Two prominent ABS research teams tackled the credit card sector last week as Lehman Brothers touted Discover Bank's ABS as a refuge of value after its spreads widened on reports of a corporate spinoff, and Morgan Stanley dissected various issues at credit card issuers GE Capital, Capital One Financial and the Bank of America-owned Fleet trust.
Last month, Morgan Stanley announced it would pursue a Discover credit card unit spinoff, prompting Moody's Investors Service to place 49 of Discover's bonds on review for a downgrade. As a result, spreads on Discover's triple-A rated paper widened 10 to 12 basis points, according to Lehman's calculations. With the notes at those soft spread levels, Lehman says it is time for investors to jump in. "We believe the significant spread widening on Discover credit-card ABS is unwarranted. Spreads should remain soft in the near term due to uncertainty, but investors should look to buy on weakness," Lehman said in a report.
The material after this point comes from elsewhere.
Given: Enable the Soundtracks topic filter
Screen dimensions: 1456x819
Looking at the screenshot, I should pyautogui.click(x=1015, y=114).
Lehman pointed out that Discover has the capabilities to support its ABS with any additional credit enhancement Moody's may require. "We expect Discover Bank to take steps, if needed, to remedy the negative ratings situation by increasing credit enhancement levels within the trust," Lehman writes. One way Discover could do this is by setting up a reserve account to trap excess spread, an option that Lehman sees as feasible for Discover. The company will also become an attractive acquisition target when and if the spinoff is completed and a takeover by a more highly-rated entity would decrease the company's seller-servicer risk and alleviate the enhancement issues.
Morgan Stanley also offered its perspective on credit card issuers Capital One, GE Capital and Fleet. According to Morgan Stanley, the pricing on GE's recent series 2005-1 deal "demonstrates investors perception of GE as a strong corporate parent." The deal's triple-A and triple-B tranches priced only one basis point outside of the most recent American Express deal. the fact that GE can price a deal so close to Am Ex shows demand for GE credit card paper is increasing, Morgan Stanley analysts added.
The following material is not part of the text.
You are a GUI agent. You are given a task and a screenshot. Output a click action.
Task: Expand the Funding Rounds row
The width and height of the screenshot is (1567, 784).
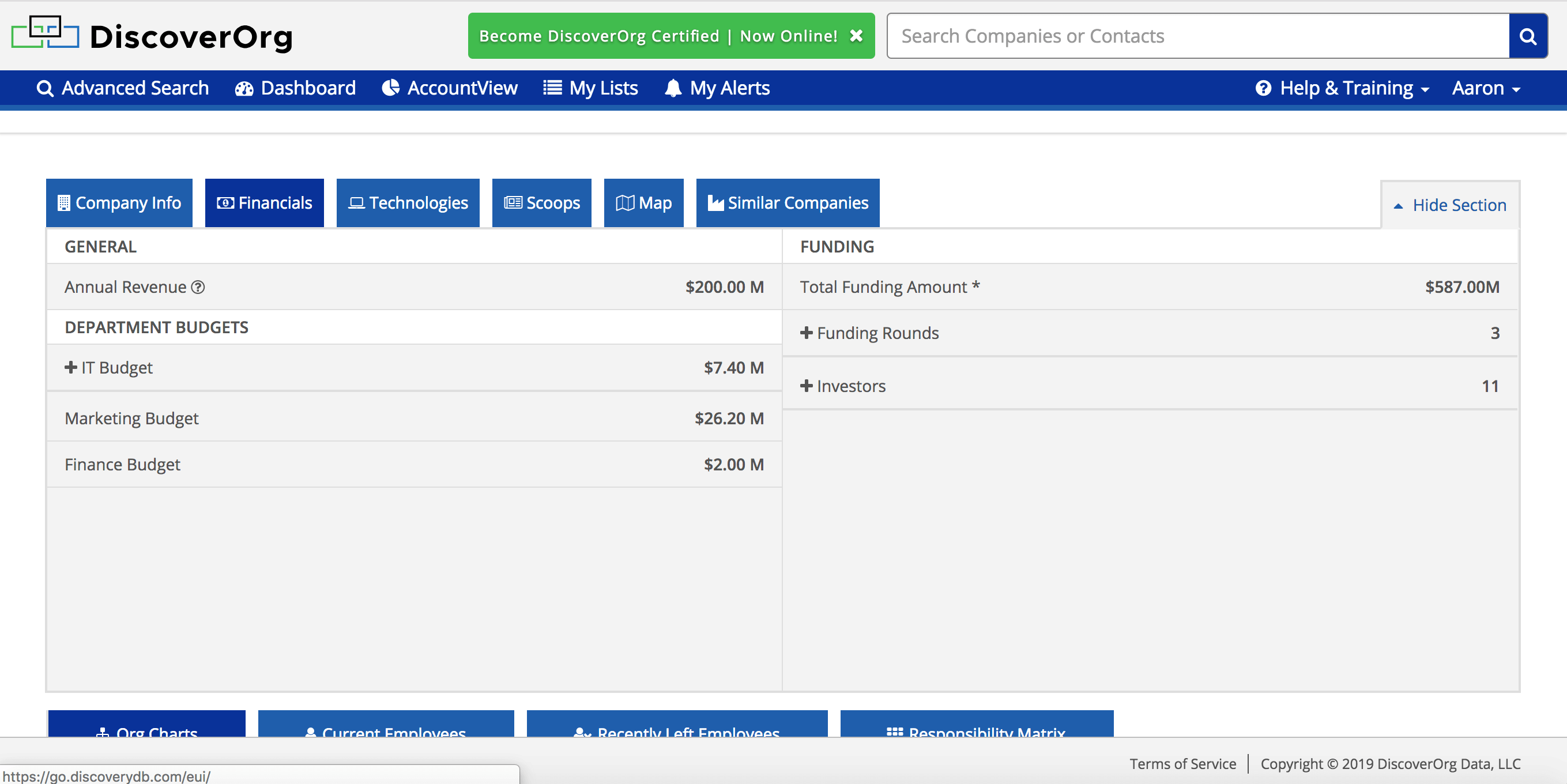(x=806, y=333)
New home equity issuance is expected from Capital One after the former monoline credit card company acquired New Orleans-based retail bank Hibernia Corp. in March. The Hibernia acquisition has allowed Capital One to diversify its holdings into new products and given it a "more bank-like profile," as Hibernia had a $15.7 billion loan portfolio at the time of its acquisition. Though Morgan Stanley projects more home equity issuance, some researchers have said Capital One's need to securitize its credit card portfolio may decrease as a result of the increased access to funding (see ASR 3/14/05). Morgan Stanley did not comment on its projections for Capital One's credit card issuance.
Finally, Morgan Stanley wrapped up its credit card issuer review with a brief look at the future of Fleet ABS, noting that BofA, which acquired Fleet last year, stopped adding receivables to the Fleet trust after the merger. Citing Fitch Ratings analysis, Morgan Stanley said gross chargeoffs spiked this month due to a declining receivables balance, however, losses did decline slightly during this period. Morgan Stanley said it does not believe BofA will add receivables to the Fleet trust, but that it will monitor the trusts performance in order to prevent a trigger or an early amortization event.